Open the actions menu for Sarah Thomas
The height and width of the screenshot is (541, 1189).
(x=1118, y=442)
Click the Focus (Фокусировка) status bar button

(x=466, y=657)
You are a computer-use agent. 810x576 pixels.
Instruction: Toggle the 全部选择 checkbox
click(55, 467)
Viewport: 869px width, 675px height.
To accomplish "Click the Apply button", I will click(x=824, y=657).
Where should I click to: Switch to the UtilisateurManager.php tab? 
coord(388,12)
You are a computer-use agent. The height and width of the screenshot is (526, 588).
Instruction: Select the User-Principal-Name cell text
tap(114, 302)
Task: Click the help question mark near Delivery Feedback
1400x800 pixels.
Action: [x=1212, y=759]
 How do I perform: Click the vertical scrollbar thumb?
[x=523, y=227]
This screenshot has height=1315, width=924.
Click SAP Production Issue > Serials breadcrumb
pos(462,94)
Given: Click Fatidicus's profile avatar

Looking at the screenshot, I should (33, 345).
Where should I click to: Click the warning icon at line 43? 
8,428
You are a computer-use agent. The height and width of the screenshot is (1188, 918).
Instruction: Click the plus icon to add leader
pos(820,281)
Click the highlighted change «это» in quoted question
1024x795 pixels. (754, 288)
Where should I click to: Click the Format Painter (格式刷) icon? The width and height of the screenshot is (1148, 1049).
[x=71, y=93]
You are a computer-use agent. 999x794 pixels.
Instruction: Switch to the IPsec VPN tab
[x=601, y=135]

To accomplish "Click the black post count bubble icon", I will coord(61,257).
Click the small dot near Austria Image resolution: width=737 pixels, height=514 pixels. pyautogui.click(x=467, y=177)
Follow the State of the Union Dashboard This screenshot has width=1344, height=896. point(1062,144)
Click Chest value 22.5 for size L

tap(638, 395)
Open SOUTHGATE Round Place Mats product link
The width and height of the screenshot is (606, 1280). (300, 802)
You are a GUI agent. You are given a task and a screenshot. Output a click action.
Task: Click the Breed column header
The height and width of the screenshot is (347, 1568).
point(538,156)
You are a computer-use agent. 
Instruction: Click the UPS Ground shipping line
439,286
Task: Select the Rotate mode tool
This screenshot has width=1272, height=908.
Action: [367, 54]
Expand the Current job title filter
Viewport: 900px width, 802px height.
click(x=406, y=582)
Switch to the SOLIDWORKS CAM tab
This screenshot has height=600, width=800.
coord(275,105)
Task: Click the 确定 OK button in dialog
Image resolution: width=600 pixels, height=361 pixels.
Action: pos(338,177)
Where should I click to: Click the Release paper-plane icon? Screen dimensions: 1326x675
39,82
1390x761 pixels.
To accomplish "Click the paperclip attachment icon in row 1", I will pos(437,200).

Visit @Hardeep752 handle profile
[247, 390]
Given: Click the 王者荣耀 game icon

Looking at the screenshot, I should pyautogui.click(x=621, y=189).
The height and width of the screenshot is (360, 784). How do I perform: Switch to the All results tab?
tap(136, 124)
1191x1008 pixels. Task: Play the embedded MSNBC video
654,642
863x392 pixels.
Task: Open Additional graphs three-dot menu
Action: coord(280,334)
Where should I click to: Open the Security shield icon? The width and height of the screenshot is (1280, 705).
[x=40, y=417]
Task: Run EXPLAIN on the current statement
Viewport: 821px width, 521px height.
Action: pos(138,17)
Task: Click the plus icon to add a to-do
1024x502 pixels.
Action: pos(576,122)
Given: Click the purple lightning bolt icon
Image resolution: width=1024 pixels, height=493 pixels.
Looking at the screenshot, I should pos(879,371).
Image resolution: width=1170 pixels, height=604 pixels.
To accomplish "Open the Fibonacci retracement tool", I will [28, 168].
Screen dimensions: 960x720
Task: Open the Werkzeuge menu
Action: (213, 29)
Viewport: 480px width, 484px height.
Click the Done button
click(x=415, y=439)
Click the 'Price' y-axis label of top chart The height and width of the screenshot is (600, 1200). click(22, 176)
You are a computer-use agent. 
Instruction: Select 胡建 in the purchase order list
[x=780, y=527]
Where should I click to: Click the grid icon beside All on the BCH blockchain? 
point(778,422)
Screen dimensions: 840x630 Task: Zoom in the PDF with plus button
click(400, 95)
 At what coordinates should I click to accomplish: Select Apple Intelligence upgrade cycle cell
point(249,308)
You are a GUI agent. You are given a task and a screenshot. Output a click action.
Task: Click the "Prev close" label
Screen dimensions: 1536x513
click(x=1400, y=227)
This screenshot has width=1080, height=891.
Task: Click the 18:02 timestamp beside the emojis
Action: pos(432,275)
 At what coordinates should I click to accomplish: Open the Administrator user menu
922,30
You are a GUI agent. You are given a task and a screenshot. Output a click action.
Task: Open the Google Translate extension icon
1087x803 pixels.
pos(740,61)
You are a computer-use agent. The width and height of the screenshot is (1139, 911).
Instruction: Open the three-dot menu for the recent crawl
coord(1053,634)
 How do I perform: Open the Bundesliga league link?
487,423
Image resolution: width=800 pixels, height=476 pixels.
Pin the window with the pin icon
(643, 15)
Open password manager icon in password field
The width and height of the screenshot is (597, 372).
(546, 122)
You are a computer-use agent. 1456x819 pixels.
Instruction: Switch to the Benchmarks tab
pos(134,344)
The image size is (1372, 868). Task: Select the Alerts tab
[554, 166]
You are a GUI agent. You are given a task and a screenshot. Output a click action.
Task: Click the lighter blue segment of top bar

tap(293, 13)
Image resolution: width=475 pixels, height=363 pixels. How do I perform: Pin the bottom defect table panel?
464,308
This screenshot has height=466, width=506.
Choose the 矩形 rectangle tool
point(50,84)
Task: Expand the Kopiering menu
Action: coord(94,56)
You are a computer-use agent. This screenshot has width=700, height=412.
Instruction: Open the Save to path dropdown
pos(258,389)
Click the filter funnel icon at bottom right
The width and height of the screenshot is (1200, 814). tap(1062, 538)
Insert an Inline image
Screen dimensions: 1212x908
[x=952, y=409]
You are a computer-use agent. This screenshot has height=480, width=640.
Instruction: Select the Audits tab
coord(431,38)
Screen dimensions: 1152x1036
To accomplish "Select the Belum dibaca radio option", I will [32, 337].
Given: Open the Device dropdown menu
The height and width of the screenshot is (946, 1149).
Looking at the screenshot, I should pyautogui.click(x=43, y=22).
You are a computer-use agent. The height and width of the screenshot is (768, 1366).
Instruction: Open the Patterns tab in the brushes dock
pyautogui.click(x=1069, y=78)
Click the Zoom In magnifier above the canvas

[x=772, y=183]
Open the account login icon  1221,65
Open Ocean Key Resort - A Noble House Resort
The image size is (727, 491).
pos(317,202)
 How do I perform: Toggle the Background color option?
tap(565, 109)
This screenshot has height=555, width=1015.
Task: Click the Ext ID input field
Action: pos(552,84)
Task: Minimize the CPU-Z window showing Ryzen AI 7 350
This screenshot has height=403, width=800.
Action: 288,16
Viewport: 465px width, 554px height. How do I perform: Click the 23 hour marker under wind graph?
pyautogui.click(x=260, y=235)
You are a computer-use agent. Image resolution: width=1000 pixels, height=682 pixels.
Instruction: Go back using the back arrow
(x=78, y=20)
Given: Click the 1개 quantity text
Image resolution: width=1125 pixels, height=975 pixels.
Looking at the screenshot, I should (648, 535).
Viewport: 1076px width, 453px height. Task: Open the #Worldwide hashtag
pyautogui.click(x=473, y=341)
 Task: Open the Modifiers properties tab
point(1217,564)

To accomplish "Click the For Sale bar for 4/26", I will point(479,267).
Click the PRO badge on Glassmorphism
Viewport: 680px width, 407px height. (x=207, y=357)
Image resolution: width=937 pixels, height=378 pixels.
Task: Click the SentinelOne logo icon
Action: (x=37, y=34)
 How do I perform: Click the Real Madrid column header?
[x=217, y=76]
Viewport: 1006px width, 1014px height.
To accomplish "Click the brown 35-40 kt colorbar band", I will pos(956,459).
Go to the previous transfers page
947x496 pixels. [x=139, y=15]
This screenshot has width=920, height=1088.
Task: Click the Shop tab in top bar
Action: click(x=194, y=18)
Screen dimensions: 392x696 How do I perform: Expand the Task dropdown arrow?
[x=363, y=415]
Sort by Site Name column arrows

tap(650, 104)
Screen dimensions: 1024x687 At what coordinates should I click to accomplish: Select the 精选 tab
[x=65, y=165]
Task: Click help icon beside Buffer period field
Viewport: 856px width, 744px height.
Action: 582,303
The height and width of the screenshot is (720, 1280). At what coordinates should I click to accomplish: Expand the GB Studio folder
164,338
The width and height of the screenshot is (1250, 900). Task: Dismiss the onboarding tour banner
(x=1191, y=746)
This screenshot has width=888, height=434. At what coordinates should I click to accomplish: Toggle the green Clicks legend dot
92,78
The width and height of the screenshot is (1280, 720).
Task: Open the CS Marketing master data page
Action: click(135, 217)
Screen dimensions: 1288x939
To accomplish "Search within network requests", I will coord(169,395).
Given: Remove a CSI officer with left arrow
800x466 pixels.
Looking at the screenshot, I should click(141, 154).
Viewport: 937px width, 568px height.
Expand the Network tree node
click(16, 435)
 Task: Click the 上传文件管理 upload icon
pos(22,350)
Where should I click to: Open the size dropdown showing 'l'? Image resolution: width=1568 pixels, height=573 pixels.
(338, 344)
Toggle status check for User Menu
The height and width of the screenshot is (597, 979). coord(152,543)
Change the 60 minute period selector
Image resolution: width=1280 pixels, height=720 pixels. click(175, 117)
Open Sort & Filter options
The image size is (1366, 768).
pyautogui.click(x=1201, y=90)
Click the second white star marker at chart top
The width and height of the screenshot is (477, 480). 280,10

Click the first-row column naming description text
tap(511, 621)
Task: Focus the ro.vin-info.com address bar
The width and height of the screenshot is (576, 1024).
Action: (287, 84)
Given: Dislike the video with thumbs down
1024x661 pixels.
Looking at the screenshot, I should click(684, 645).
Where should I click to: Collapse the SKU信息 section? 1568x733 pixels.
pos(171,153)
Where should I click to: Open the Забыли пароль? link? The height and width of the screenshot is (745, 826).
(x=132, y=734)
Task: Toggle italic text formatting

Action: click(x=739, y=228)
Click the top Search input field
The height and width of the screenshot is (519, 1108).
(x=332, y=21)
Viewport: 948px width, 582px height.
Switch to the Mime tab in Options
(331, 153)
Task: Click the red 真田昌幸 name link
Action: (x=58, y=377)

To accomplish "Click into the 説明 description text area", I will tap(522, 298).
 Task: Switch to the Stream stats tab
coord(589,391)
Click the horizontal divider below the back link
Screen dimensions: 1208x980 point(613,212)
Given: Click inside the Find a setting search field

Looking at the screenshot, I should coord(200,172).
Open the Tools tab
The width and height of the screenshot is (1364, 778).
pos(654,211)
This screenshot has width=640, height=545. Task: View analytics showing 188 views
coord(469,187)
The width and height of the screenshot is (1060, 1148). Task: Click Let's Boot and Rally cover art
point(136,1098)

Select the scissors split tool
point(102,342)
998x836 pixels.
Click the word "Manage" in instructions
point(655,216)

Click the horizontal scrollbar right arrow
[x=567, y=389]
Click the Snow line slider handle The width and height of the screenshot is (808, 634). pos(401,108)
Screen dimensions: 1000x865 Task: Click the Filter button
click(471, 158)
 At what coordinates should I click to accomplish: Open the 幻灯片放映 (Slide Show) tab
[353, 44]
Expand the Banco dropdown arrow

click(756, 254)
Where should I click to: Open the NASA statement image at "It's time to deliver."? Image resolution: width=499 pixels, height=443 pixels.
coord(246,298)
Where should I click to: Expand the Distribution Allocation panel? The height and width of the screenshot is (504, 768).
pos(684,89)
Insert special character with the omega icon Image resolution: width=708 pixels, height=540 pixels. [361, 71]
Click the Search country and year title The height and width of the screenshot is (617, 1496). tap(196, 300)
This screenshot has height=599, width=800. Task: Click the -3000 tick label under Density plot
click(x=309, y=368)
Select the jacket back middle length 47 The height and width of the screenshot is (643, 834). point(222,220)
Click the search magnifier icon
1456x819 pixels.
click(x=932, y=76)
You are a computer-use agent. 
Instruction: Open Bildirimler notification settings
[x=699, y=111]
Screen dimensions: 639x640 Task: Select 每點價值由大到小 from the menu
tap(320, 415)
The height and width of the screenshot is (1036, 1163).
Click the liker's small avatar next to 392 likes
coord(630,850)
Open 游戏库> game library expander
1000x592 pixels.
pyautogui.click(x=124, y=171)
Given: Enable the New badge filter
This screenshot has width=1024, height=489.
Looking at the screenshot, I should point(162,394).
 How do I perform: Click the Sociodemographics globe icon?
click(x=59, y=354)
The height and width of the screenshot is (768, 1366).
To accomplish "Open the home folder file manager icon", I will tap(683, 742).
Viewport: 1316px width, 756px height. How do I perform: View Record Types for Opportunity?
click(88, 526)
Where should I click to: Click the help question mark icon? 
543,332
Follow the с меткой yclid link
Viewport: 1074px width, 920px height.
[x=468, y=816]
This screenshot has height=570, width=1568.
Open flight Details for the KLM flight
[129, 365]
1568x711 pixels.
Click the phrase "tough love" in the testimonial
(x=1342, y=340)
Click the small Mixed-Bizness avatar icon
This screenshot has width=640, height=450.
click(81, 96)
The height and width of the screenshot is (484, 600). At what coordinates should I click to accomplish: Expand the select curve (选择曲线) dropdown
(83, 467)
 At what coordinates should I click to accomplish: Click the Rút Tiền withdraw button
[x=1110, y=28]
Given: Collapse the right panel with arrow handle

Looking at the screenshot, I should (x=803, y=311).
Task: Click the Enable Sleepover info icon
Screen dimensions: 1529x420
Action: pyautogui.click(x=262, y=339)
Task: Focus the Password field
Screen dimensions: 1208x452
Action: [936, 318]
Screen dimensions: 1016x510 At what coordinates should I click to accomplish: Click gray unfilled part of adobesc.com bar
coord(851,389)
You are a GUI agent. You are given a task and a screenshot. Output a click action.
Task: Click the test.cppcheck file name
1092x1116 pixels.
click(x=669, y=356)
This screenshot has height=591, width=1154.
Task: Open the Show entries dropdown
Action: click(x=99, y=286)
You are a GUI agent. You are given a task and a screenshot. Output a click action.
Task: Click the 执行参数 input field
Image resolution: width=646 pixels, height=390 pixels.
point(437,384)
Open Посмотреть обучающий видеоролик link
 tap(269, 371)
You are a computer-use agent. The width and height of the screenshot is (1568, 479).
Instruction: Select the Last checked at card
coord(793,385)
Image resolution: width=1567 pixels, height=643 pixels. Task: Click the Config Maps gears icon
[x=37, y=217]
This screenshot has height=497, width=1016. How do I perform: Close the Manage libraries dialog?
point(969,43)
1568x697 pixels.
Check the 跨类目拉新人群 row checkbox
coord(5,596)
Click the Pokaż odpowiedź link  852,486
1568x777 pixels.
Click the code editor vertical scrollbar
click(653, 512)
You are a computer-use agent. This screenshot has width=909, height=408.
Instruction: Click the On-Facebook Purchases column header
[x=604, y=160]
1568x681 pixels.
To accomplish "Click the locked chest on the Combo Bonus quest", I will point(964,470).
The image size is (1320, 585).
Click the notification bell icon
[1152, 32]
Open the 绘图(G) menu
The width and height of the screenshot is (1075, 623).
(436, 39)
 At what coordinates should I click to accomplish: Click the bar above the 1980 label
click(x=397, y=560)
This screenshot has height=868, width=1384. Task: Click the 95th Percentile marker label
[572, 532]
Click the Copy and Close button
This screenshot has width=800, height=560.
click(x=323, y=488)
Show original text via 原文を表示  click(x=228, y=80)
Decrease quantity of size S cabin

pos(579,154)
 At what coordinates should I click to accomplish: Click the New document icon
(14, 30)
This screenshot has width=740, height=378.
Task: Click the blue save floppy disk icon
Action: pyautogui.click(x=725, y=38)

--------------------------------------------------

▶ To do:
Scan the data above, please, and give the number of lines where the word "Enable" occurs, with no further text.

▶ Solved problem:
2